Akımlar, kendilerini kendi ağızlarından yüceltmezler hiçbir zaman. Kendilerini düşmanlarını aşağılayarak yükseltirler. Ara sokakları insanlara sevdirebilirler fakat o insanlar hakîkat caddesinden nefret etmedikçe neye yarar ki bu? İnsanlar o yoldan nefret edecek, daha dün yürüdüğü istikamete düşman kesilecek... Böylece yürüyecek bir caddesi de kalmayacak artık; iğrenerek baktığı bir yola dönüşecek o cadde. Ve son çare olarak ara sokaklara sapacak... İşte, akım kendi çağırmadı sokağına o insanları, fakat onları zorunlu kıldı bu yola sapmaya.
Kim kuruyor bu sokakları, kim belirliyor bu akımı; kim seçiyor demodeyi ve modayı... Ara sokakların kölesi olan insanlar hayatta somutlaşarak benliklerini soyutlaştırırken, sokağın asıl sahipleri ise soyutlaştıkça somutlaşıyor. Hayattan uzaklaşıyor, fakat hayata hükmediyor... Kendi benliğini başkalarının yok etmesine izin vermiyor, kendi kaldırıyor. Böylece vakti geldiğinde o benliği yeniden meydana indirecek gücü de oluyor elinde. İşte onlar, ana caddenin ana düşmanları, ara sokakların kurucuları... Fakat zahirden bakınca ne hakikat caddesine düşman duruyorlar, ne de yollarını ara sokaklara düşürüyorlar.
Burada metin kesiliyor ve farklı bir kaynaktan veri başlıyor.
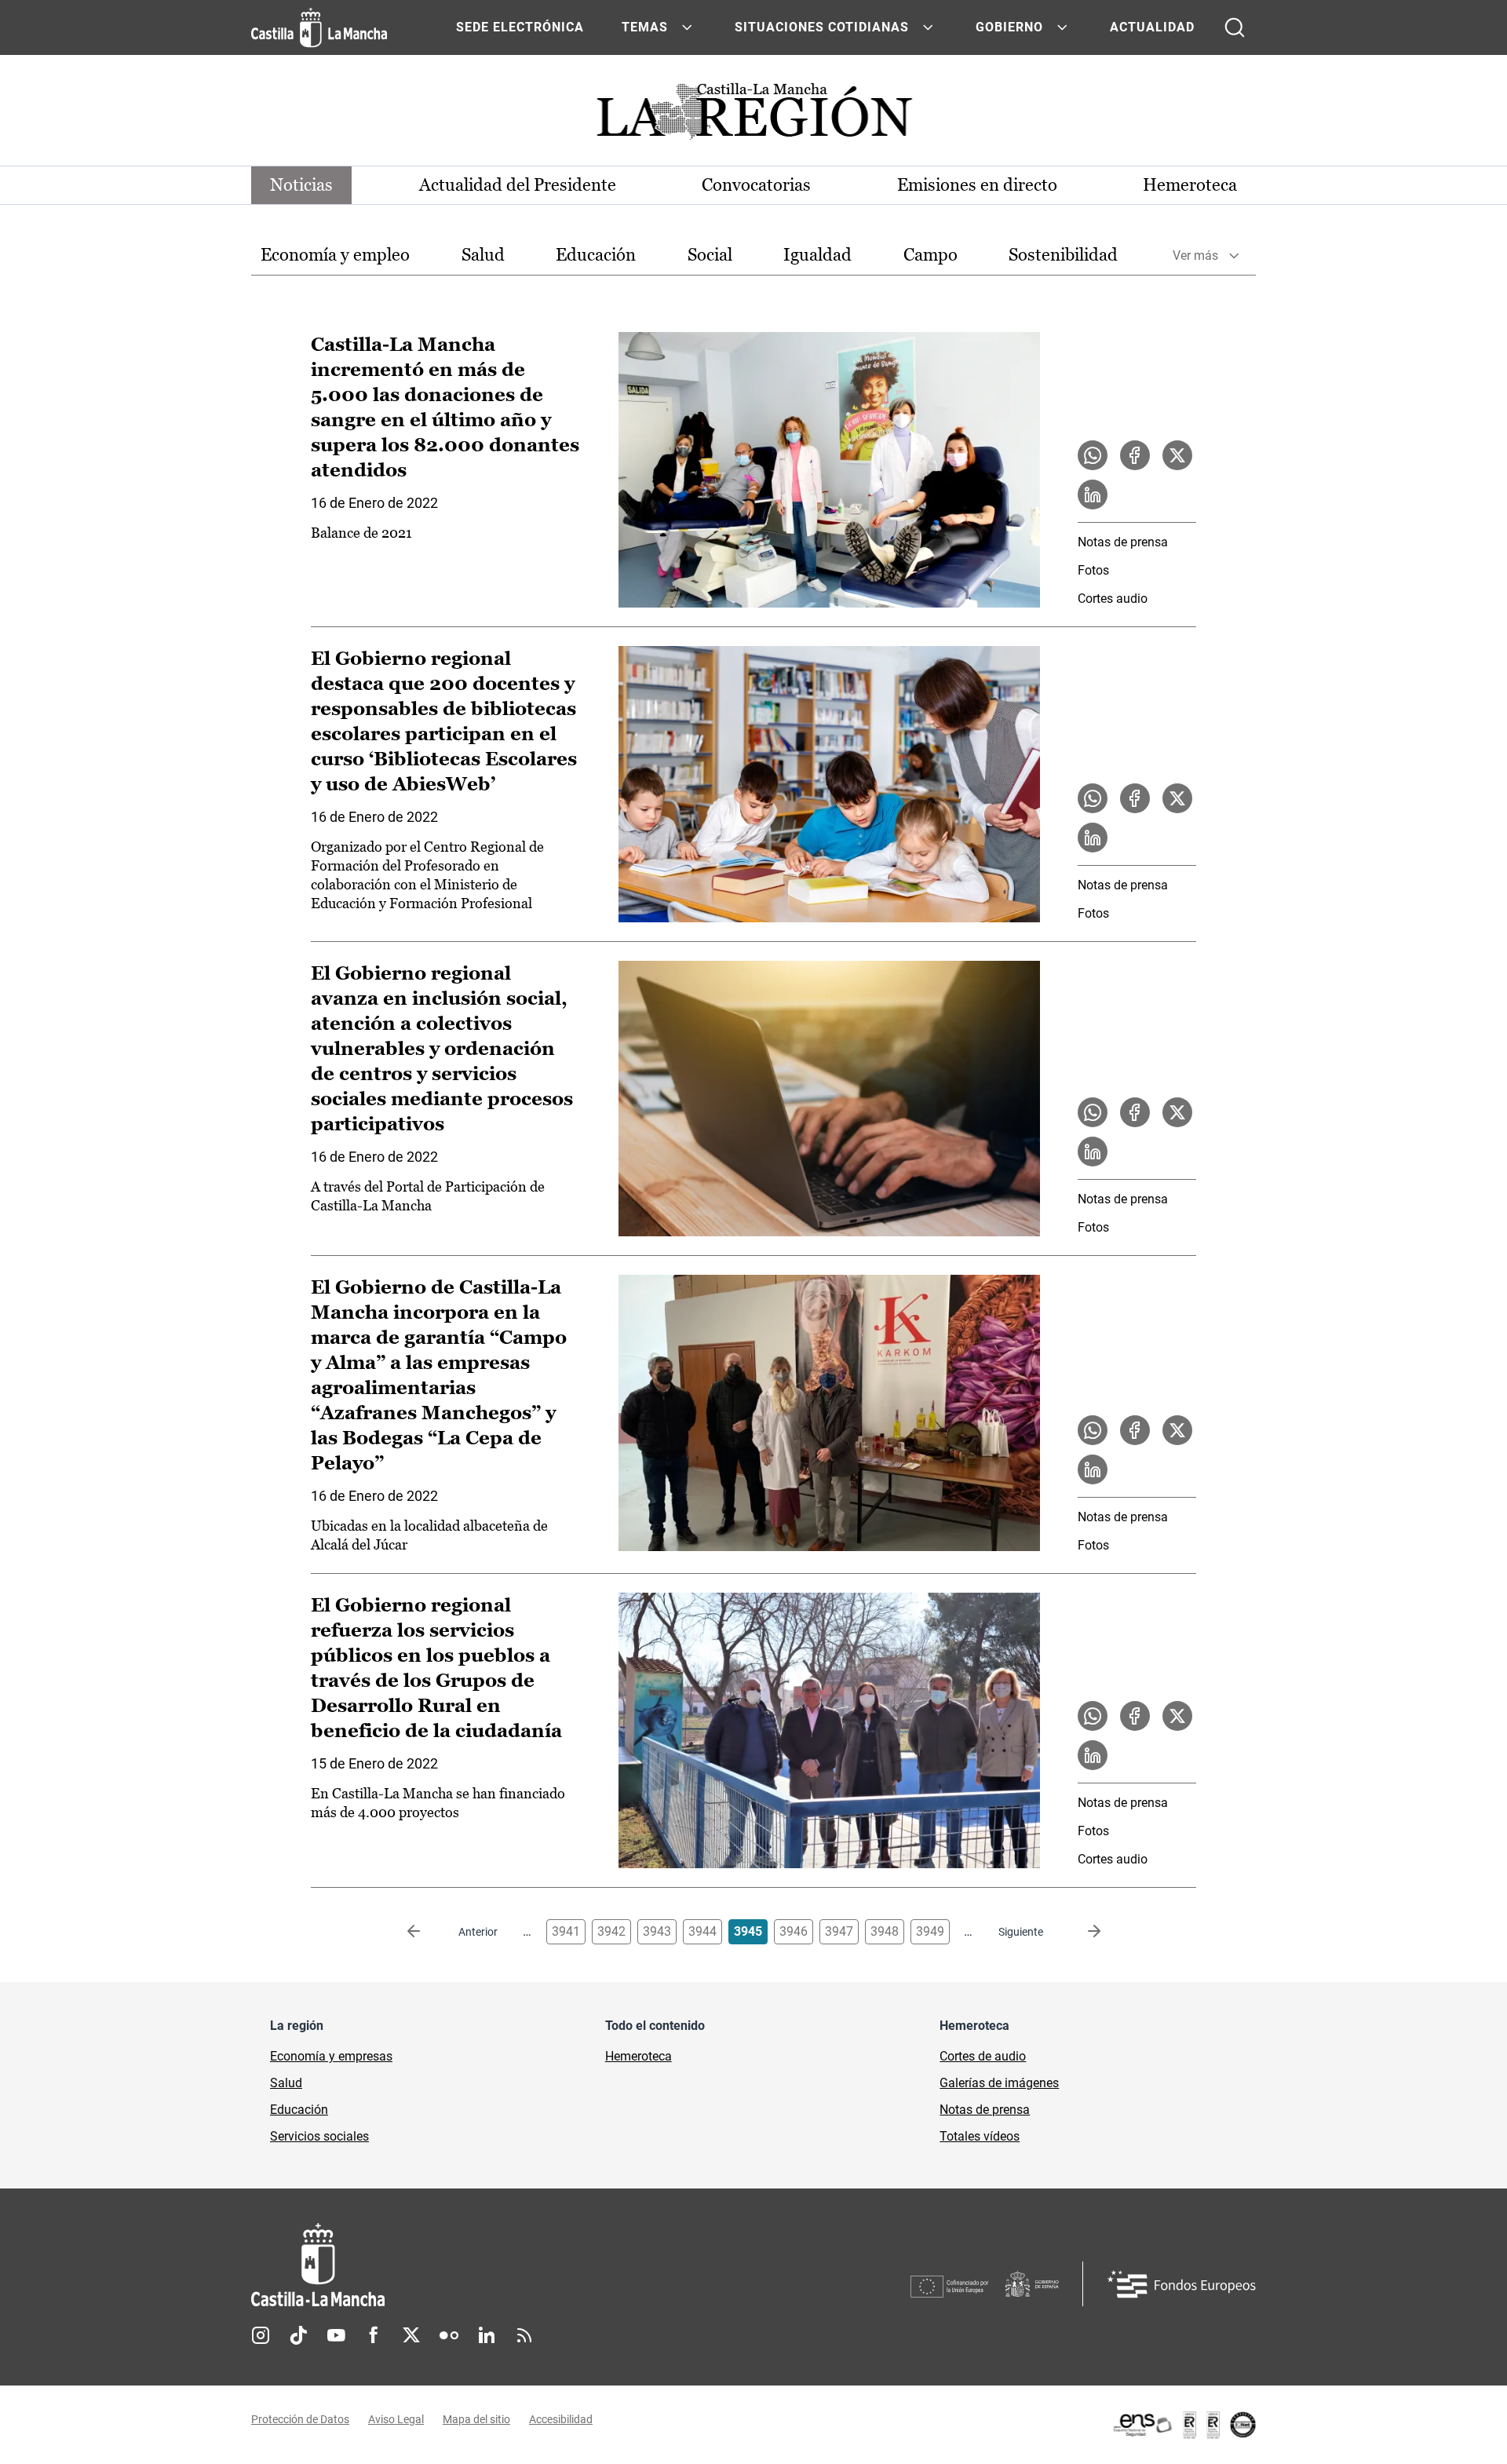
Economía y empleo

Bir sistem var ediyorlar, o sistem çarkına insanları sokuyorlar. Kimini yanlış yollara saptırıyor, kiminin benliğini ara sokaklarda esir alıyorlar. Lakin bu var ettikleri düzende kendileri asla yaşamıyorlar... Yok oldukça var oluyorlar, hükmediyorlar...
Düşmana suç yüklenmez, bâtıl her daim bâtıllığını yapacak, fakat hakîkat caddesinin erleri dik duracak! Peki hakîkat caddesinin erleri, dik durdular mı? Bu kurulan sistem çarkında onların hiç suçu, hatası yok mu? Olmaz mı... Yan yollara hakim olmadan ana yolda yürümek nerede görülmüş? Yolu yalnız kendin yürümeyeceksin, yolu tebliğ edeceksin, en sapkın yollara varanı da bulacaksın, sana en düşman olanı da... Tek kendini kurtaracaksa insan hakkını verebilir mi yürüdüğü yolun?
Ara sokaklara hakîm olmadan, ana caddede yürünmez, gün gelir çıkarlar yan yoldan, önünü keserler caddenin... İstikamet elbette durur olduğu yerde, dokunamazlar ona. Fakat ne yol kalır ne yolcu. Sonra yeniden başlarsın yeni bir yol yapmaya; yola yolcu aramaya. Tüm her şeyini kaybedersin, bir tek istikametin kalır elinde... Olmamış bir şey değil, bugünün hikayesini bilmiyor musunuz yoksa? Yıllar önce kesilmiş yolu yeniden yapıyor, dağılmış yolcuları yeniden topluyoruz. Fakat biz bizden öncekilerin yaptığı hatayı yapmayacağız:
Ara sokaklara da ineceğiz.
Tedbiri alacağız, tebliği yapacağız.